[Stored items from a collection]
·····
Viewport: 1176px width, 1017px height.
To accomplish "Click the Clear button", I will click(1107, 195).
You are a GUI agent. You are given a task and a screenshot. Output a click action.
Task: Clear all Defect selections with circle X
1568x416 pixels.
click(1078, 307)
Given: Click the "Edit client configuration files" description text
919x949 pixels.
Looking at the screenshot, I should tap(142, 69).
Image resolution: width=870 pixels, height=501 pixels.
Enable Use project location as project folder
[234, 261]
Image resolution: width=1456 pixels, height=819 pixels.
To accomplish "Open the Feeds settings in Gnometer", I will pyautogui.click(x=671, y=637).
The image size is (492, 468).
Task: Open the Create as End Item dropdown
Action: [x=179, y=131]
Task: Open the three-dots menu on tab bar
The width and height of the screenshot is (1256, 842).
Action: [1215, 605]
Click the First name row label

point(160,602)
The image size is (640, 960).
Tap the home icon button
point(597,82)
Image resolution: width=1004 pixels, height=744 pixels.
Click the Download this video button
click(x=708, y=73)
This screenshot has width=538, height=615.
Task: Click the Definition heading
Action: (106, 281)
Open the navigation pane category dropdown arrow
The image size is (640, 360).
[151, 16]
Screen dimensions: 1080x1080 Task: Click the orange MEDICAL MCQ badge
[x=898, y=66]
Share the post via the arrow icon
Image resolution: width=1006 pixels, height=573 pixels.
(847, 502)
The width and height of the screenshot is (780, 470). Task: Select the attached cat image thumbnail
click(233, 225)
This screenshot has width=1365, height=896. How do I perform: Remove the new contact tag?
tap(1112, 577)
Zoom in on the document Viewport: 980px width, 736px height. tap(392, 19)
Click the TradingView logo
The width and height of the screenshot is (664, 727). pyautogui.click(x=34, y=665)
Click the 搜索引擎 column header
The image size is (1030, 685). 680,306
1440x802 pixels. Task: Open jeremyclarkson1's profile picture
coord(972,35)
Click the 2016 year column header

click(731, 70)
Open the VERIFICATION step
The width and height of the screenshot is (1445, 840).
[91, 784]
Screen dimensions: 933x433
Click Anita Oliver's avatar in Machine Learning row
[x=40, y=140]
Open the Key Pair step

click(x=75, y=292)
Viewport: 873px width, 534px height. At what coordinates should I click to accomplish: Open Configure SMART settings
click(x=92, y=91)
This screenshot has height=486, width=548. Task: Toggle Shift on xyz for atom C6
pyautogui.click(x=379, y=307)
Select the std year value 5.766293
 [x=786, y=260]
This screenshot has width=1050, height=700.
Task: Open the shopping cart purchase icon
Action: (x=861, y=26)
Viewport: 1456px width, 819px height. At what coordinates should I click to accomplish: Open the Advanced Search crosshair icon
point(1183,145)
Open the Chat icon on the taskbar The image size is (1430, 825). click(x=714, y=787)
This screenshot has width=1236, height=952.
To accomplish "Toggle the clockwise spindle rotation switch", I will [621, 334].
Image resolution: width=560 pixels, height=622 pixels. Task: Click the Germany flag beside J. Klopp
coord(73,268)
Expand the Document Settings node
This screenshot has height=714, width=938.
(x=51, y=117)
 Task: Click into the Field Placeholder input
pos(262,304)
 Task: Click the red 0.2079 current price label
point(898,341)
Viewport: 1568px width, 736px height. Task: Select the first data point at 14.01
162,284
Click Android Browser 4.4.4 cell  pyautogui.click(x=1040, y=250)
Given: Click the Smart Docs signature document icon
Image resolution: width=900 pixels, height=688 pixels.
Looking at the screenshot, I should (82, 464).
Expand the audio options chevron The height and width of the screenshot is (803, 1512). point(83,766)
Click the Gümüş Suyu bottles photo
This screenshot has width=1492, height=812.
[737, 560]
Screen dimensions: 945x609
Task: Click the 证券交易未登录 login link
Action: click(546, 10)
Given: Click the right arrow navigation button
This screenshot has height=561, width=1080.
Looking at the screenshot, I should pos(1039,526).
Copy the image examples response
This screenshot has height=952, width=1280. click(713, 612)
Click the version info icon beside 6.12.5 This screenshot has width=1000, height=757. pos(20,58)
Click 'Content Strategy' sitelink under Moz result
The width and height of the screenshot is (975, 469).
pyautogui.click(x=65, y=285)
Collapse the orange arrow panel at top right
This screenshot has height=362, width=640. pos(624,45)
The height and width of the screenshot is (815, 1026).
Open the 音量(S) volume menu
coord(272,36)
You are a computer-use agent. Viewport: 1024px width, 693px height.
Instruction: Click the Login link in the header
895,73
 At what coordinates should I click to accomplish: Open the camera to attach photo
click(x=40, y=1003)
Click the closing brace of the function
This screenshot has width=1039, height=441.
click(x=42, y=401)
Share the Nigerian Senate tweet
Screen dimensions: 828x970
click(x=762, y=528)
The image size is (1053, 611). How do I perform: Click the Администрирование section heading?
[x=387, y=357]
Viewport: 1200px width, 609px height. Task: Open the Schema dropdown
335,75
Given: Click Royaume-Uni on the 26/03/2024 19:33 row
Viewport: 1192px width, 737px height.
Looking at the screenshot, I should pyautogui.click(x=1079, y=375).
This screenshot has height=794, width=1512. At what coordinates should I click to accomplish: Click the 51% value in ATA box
·····
**THE TASK:**
Every line of the entries above that holds "agent" should be copied out.

**TASK RESULT:**
You are a GUI agent. You are given a task and a screenshot. Output a click action.
You are a computer-use agent. Viewport: 1024px width, 693px height.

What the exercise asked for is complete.